統合スコア = 供給圧 × (1 + |人口減少率|) × (1 + |地価変動率|)

相続予備軍率 = (高齢夫婦のみ世帯 + 65歳以上単独世帯)÷ 総世帯数。 持ち家率・戸建率の分母は主世帯数。スコアは×100して0〜100点で表示。
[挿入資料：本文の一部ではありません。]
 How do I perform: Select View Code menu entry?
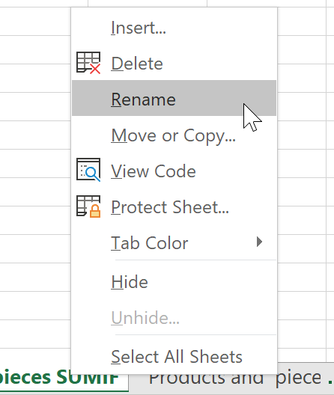tap(174, 171)
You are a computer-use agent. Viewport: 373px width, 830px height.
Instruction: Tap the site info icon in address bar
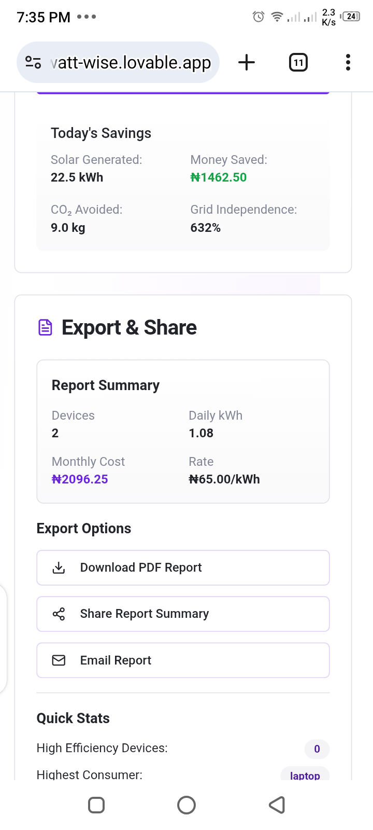pyautogui.click(x=33, y=62)

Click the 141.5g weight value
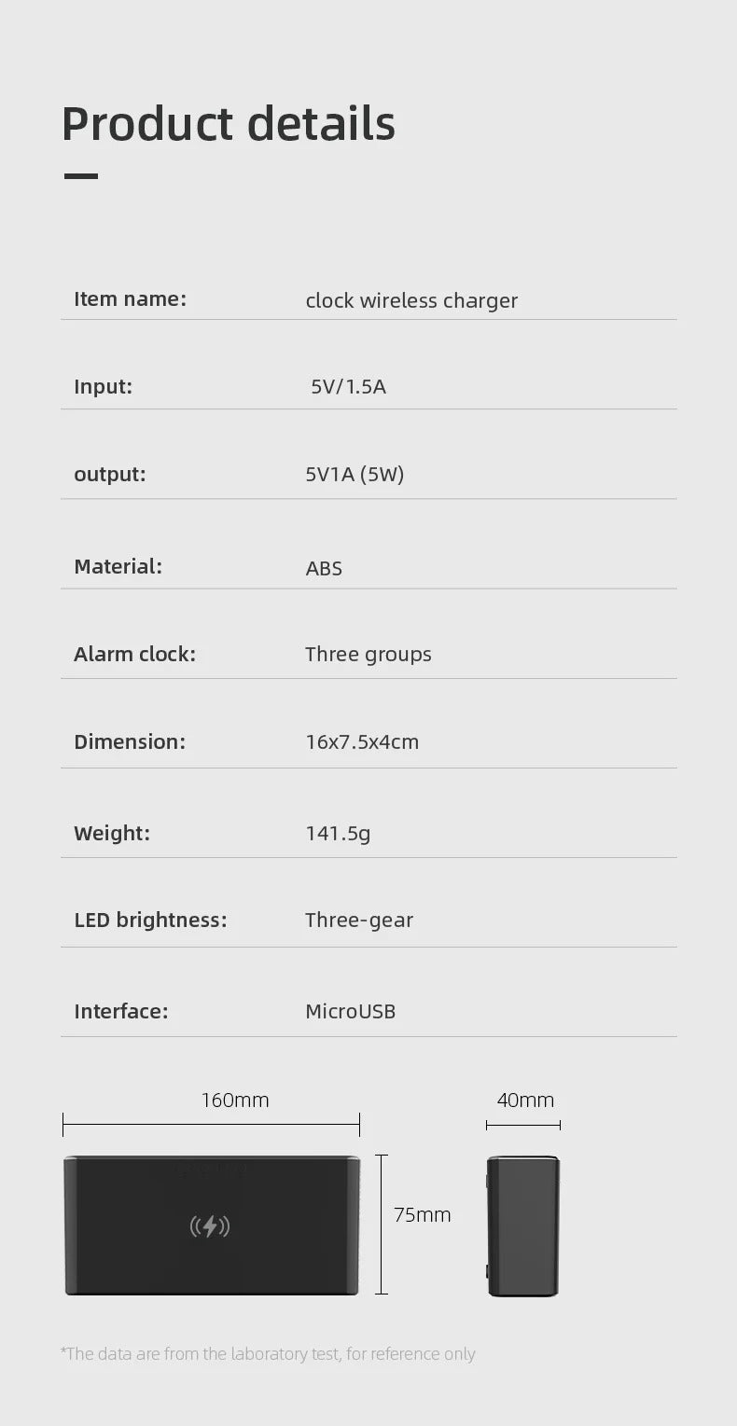tap(338, 833)
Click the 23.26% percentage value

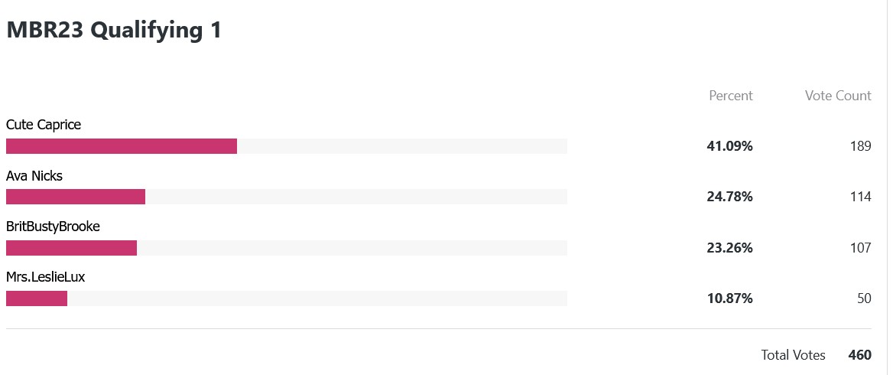coord(729,248)
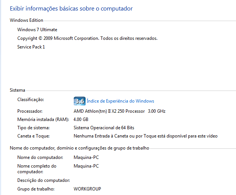Click the Memória instalada (RAM) label
The image size is (236, 195).
(x=43, y=119)
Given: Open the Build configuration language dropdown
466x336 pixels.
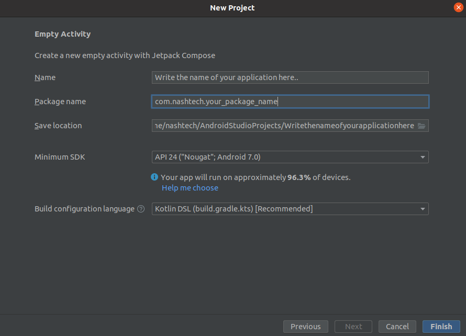Looking at the screenshot, I should [x=290, y=209].
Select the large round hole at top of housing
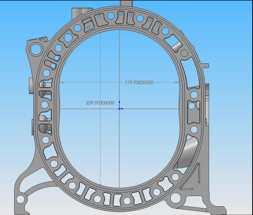This screenshot has width=253, height=215. [x=111, y=16]
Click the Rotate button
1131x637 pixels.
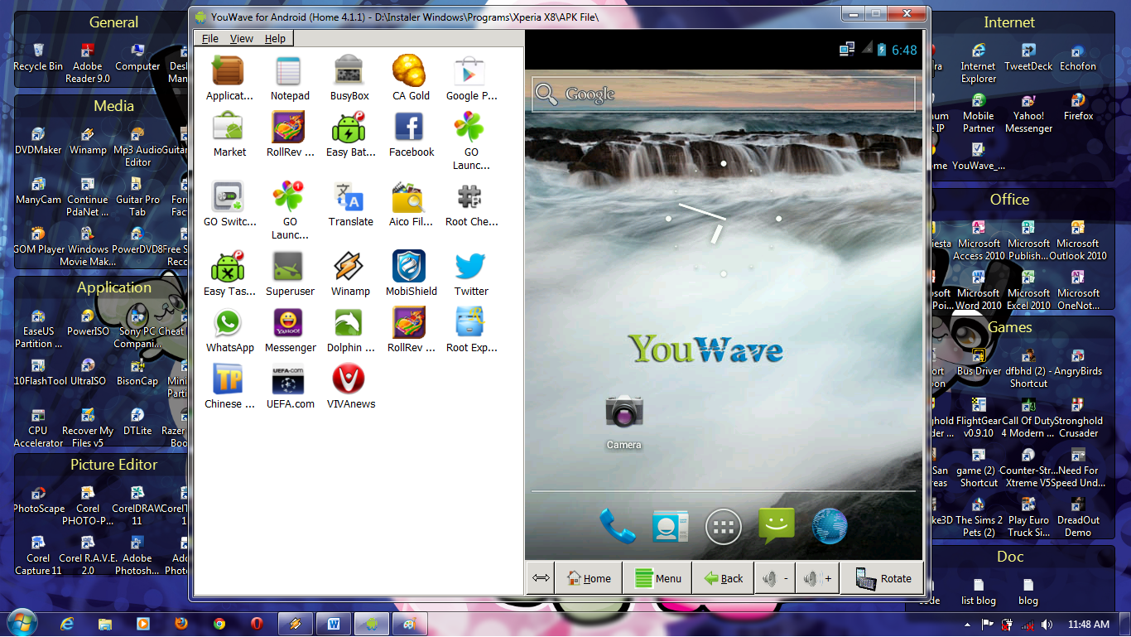[882, 577]
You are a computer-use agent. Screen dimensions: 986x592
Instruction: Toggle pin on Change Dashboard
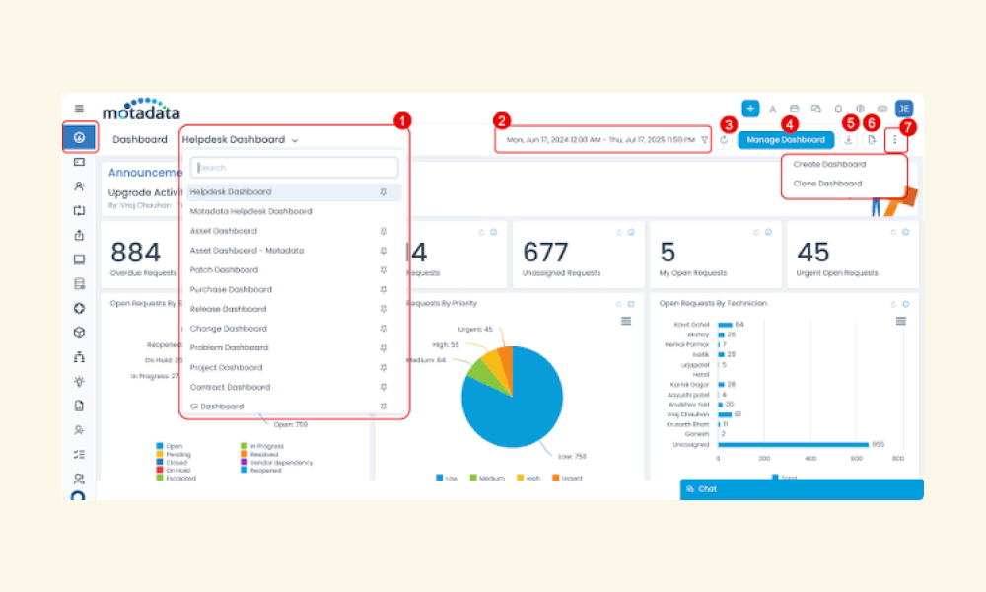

  • E判定(70点以上): 空き家が急増する可能性が極めて高い
  • D判定(60〜69点): 空き家の増加が強く見込まれる
  • C判定(50〜59点): 空き家がじわじわ増えていく
  • B判定(40〜49点): 一定のリスクはあるが急増はしにくい
  • A判定(39点以下): 当面は空き家化の圧力が低い

使用データ

  • 国勢調査 小地域集計(総務省統計局・2020年)— 世帯の家族類型・住宅の所有関係・住宅の建て方(町丁・字単位)
  • 日本の地域別将来推計人口(国立社会保障・人口問題研究所・2023年推計)— 市区町村単位の将来人口
  • 地価公示(国土交通省・2024年)— 市区町村単位の平均地価変動率
  • 国勢調査町丁・字等別境界データ(e-Stat・2020年)— 地図ポリゴン

人口推計・地価は市区町村単位のため、同一市区町村内の全地区に同じ値を適用しています。 住宅・土地統計調査の「空き家率」実測値は市区町村単位でしか存在しないため、 本スコアは空き家の実測ではなく「空き家化圧力」の推計モデルです。

免責事項

本サイトのスコアは公的統計に基づく機械的な推計であり、個々の物件や地区の 将来を保証するものではありません。不動産取引・投資等の判断は、 必ず現地確認と専門家への相談のうえで行ってください。